Pensó que eran picaduras de insectos pero cuando el veterinario lo vio llamó a la policía


Su nombre es Hayden Howard y vive en Seymour Estados Unidos  al lado de su inseparable amigo, Jack, un hermoso perro, raza mastín inglés, quien lamentablemente fue víctima de una de las peores torturas.






Como de costumbre Hayden se levantó muy temprano, sacó a pasear a su perro y se fue  a trabajar como siempre lo hacía. Aunque parecía un día normal, cuando la chica regresó a casa se dio cuenta que el pequeño Jack no solo se veía decaído, también tenía unas extrañas marcas por todo su cuerpo, por lo que muy asustada al pensar que se trataba de la picadura de algún insecto, tomó a su mejor amigo y lo llevó de inmediato al veterinario, en donde se llevó una increíble sorpresa.

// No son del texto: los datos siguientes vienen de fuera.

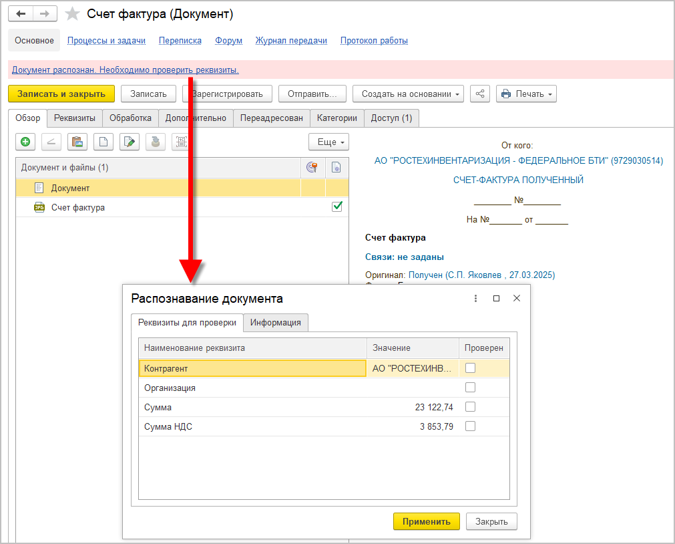This screenshot has height=544, width=675.
Task: Open the Информация tab in dialog
Action: 275,323
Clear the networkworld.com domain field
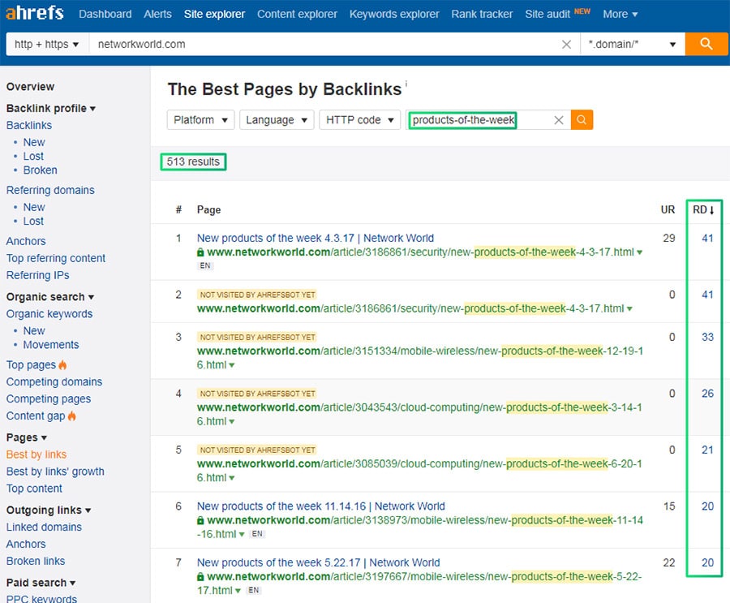The width and height of the screenshot is (730, 603). click(566, 45)
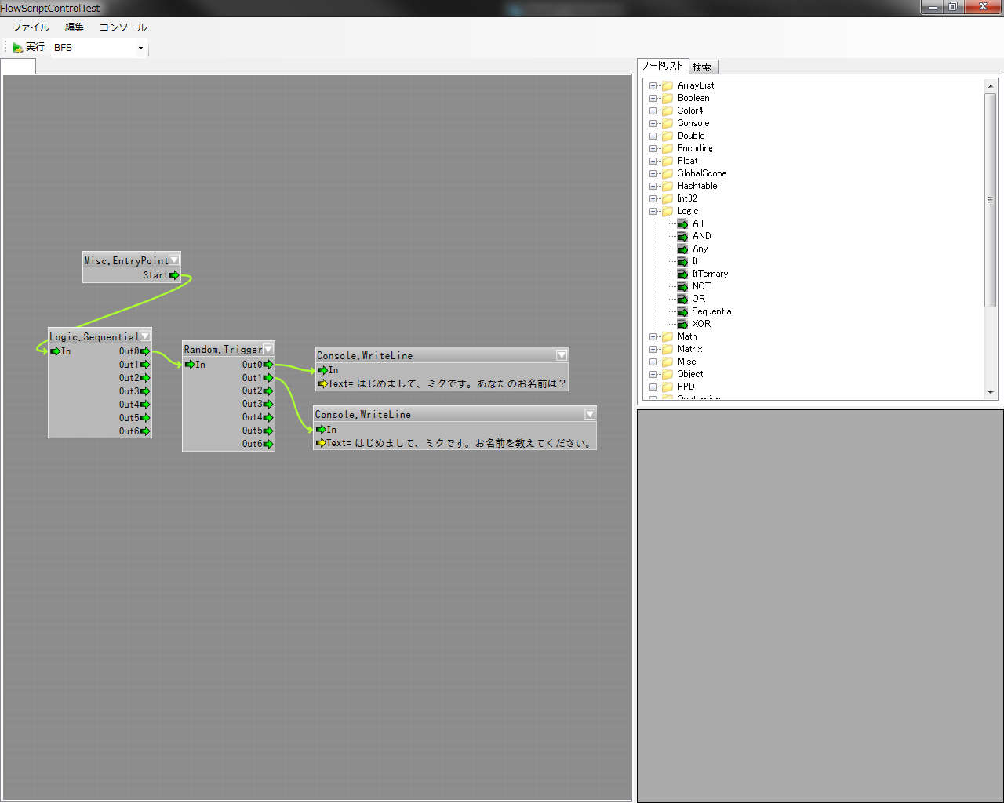
Task: Open dropdown arrow on Random.Trigger node header
Action: point(268,349)

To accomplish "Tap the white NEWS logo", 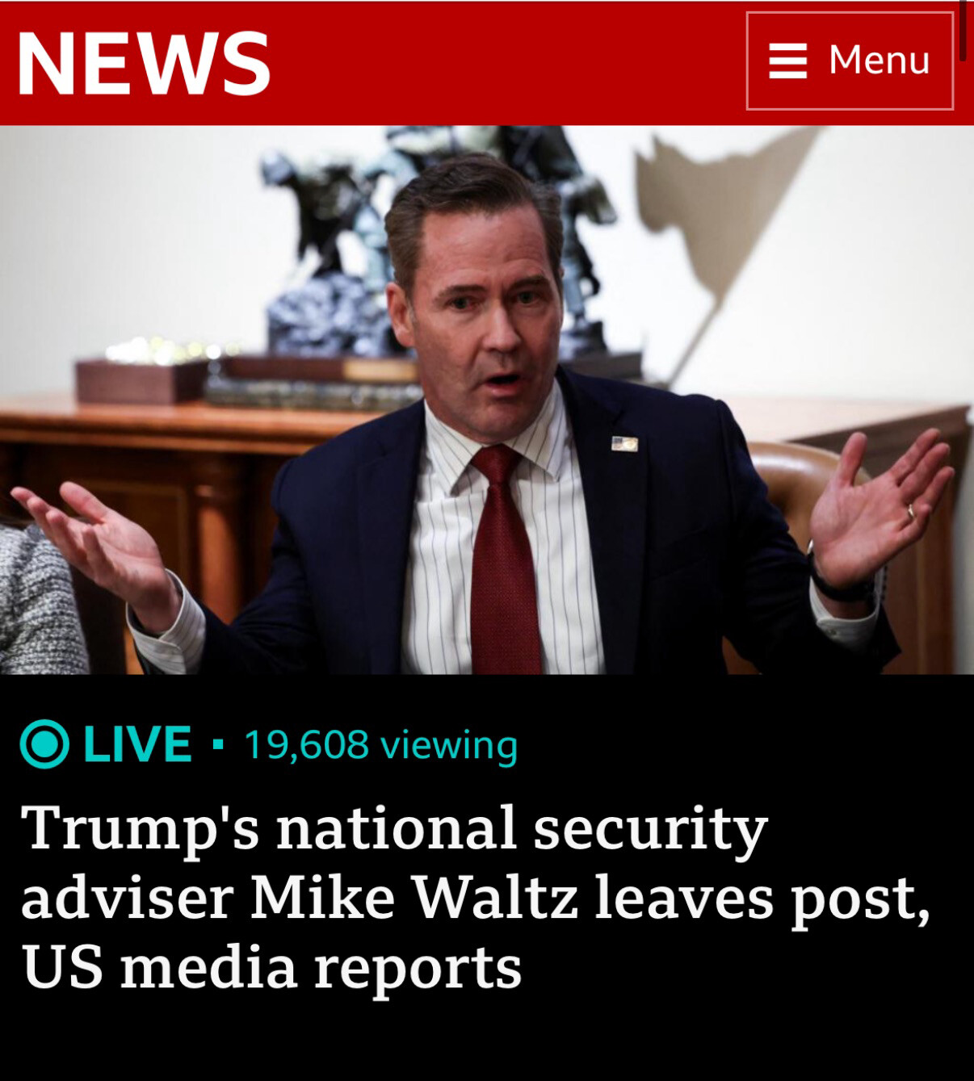I will 144,62.
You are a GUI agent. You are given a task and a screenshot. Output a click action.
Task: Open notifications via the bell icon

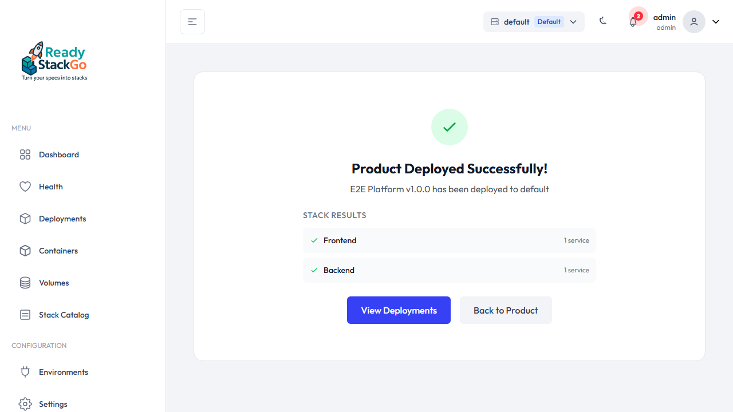point(633,22)
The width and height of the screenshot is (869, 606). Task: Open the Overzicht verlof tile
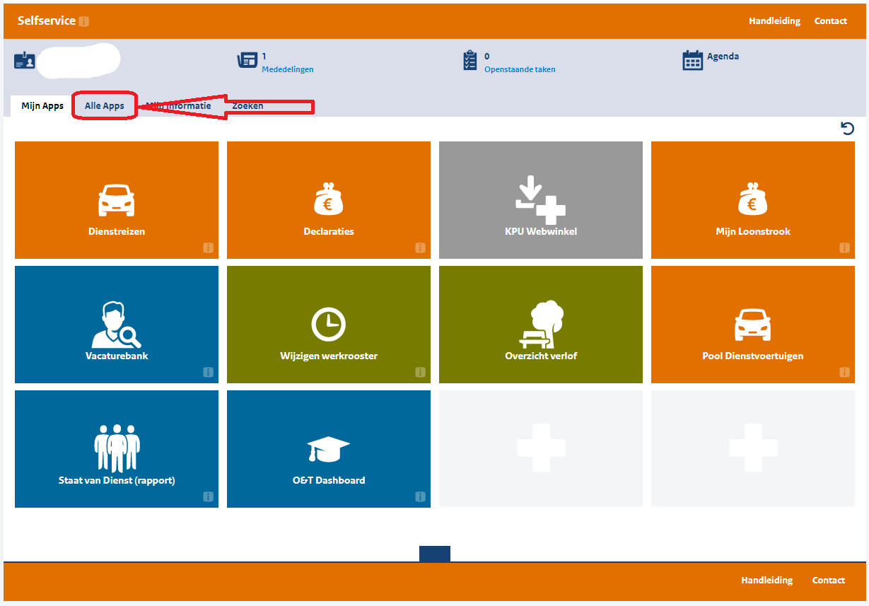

Luego de ser examinado, el medico le informó a la chica que los orificios que presentaba su perro no eran producto de una picadura, sino que se trataban de diversos disparos de balines que el animal había recibido. Las patas, estómago y cara del pequeño Jack estaban repletas de estos balazos, por lo que el veterinario tuvo que extraer 33  balines que se habían quedado impregnados en su débil cuerpo, mientras que otros tantos no fueron posibles de extraer. 



En total Jack recibió 71 disparos, por lo que indignada ante lo que había sucedido, su dueña decidió llamar a la policía. Luego de varias investigaciones, las autoridades lograron dar con el paradero del responsable que resulto ser, Tom Woodward, vecino de la chica.


Afortunadamente y gracias a que la policía encontró en el domicilio de este monstruo el arma con la que Jack fue herido, el hombre fue arrestado y debido a que contaba con antecedentes criminales fue sentenciado de inmediato a varios años de prisión 


Por su parte Jack logró recuperarse, pero tristemente no todos los animalitos corren con la misma suerte. Es momento de hacer conciencia, digamos NO al maltrato animal.